Environmental Science and Technology


Volume 54, Number 3


, Pages 1372-1384

Type of Work:

Article | Post-print: After Peer Review


NO2 is a combustion byproduct that has been associated with multiple adverse health outcomes. To assess NO2 levels with high accuracy, we propose the use of an ensemble model to integrate multiple machine learning algorithms, including neural network, random forest, and gradient boosting, with a variety of predictor variables, including chemical transport models. This NO2 model covers the entire contiguous U.S. with daily predictions on 1-km-level grid cells from 2000 to 2016. The ensemble produced a cross-validated R2 of 0.788 overall, a spatial R2 of 0.844, and a temporal R2 of 0.729. The relationship between daily monitored and predicted NO2 is almost linear.
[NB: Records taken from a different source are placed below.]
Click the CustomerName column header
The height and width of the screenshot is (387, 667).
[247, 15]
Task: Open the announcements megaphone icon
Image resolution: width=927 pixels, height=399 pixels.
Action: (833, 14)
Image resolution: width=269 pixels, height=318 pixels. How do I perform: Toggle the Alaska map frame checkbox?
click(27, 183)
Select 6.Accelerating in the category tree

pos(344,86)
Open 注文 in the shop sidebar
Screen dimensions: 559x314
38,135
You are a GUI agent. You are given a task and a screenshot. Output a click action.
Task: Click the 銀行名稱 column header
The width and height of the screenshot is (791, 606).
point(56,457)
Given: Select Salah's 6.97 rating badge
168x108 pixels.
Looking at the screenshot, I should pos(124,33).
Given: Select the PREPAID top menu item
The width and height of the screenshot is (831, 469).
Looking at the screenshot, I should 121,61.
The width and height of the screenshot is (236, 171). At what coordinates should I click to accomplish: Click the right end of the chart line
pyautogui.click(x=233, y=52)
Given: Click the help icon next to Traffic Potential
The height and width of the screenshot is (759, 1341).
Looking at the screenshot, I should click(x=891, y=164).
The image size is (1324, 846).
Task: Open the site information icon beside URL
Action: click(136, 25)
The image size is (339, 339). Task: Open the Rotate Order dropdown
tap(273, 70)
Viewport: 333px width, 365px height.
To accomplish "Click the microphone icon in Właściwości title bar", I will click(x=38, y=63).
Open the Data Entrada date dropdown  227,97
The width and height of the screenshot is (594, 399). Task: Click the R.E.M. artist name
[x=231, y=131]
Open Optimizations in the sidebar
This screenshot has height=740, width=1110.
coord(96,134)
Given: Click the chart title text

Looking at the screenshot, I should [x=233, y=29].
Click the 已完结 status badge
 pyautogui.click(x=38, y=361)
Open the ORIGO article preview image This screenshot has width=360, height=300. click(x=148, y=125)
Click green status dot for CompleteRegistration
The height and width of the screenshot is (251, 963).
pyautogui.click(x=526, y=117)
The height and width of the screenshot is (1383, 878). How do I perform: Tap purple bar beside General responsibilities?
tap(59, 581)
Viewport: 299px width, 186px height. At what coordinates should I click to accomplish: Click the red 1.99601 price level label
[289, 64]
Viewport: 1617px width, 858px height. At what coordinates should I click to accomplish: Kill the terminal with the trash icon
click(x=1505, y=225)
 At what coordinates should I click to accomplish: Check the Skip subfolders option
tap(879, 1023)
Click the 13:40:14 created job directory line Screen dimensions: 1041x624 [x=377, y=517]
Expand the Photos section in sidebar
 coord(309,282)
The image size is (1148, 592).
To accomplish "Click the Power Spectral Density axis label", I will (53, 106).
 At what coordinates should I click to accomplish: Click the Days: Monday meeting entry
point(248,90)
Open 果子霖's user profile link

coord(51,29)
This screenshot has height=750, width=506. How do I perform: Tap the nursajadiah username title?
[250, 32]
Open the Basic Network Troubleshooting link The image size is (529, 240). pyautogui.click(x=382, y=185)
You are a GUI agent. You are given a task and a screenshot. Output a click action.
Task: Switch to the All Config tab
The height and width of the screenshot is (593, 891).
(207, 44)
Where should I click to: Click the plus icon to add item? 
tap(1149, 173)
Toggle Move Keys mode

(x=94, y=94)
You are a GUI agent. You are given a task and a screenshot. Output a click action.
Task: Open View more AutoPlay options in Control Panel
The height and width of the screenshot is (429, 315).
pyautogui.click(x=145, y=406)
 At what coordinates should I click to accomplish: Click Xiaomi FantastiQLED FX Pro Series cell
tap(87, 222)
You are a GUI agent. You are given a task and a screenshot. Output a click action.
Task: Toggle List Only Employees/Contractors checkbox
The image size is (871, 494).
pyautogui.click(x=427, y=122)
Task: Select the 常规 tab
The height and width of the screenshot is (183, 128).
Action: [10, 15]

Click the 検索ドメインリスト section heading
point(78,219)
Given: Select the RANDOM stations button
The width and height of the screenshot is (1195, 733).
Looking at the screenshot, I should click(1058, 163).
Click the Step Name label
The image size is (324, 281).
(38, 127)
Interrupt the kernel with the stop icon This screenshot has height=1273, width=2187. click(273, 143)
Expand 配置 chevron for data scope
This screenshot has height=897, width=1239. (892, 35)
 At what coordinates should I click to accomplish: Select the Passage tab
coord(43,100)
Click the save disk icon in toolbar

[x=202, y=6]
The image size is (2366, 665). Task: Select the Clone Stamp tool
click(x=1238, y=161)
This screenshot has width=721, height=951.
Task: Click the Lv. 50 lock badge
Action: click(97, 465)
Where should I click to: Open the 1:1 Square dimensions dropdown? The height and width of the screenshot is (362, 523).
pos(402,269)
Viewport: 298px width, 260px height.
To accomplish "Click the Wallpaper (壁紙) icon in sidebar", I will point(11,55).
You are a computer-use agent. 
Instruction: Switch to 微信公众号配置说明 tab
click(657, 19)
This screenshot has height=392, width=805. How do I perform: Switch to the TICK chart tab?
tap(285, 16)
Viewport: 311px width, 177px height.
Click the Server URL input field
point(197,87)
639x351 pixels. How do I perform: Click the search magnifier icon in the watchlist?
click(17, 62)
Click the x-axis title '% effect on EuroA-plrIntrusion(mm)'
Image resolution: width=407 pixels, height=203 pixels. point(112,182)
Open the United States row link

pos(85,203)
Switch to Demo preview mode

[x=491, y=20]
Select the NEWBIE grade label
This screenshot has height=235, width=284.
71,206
We also estimated the associated monthly uncertainty level for the predictions and address-specific NO2 levels. This NO2 estimation has a very high spatiotemporal resolution and allows the examination of the health effects of NO2 in unmonitored areas. We found the highest NO2 levels along highways and in cities. We also observed that nationwide NO2 levels declined in early years and stagnated after 2007, in contrast to the trend at monitoring sites in urban areas, where the decline continued. Our research indicates that the integration of different predictor variables and fitting algorithms can achieve an improved air pollution modeling framework.

Copyright information:

© 2019 American Chemical Society.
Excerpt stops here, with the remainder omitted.